Gdy na miejscu zjawiła się powiadomiona o wszystkim policja, delikwenci spali już po zastrzykach.
– Pacjenci próbują uciekać, bo wiedzą, że są źle pilnowani. Mamy za mało personelu, a monitoring jest archaiczny i niewiele daje. Kiedyś dojdzie tu do tragedii – ostrzega Piotr Dragon, ordynator oddziału IX sądowo-psychiatrycznego. Na przymusowym leczeniu (tzw. detencji) są tu m.in. zabójcy, gwałciciele i pedofile. Nie jest to jednak więzienie, więc przebywają w niezamykanych salach i spacerują po oddziale. Ordynator wylicza, że powinno tu pracować blisko 100 osób. Pracuje tylko 37, w tym ledwie czterech pielęgniarzy. Co miesiąc zdarza się średnio pięć 12-godzinnych dyżurów, kiedy nie ma żadnego mężczyzny.
– Dopiero wtedy zdajemy sobie sprawę z zagrożenia, gdy po takiego pacjenta przyjeżdża policja. Widzimy wówczas sześciu komandosów z długą bronią, którzy ubierają delikwenta w specjalny kaftan, a potem skuwają mu ręce i nogi – opowiada Piotr Dragon.

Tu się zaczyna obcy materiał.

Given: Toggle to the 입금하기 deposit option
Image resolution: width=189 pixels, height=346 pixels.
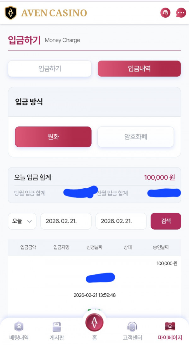Looking at the screenshot, I should (49, 68).
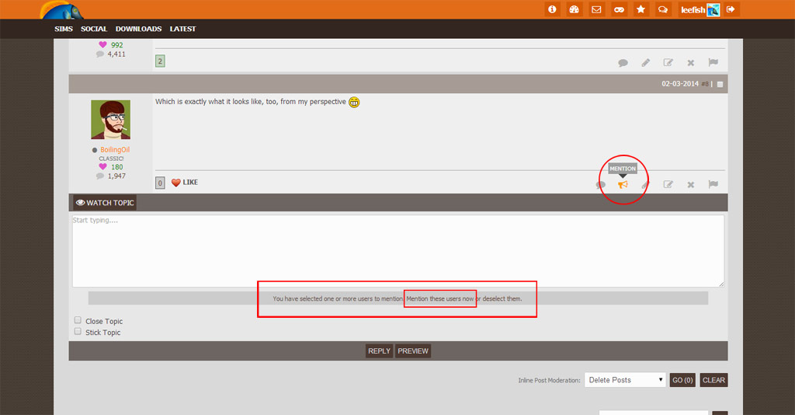
Task: Click the PREVIEW button
Action: pos(413,351)
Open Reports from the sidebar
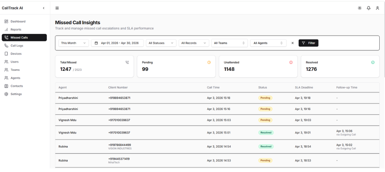Viewport: 385px width, 172px height. 16,29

W poniedziałek zaczęto szukać 25-latka z Gołkowic, który razem z 22-letnią rybniczanką zbiegł z innego oddziału. Mężczyzna trafił do szpitala po próbie samobójczej, którą podjął 1 grudnia. Po podleczeniu miał trafić do więzienia w Strzelcach Opolskich, by odsiedzieć zasądzony wyrok.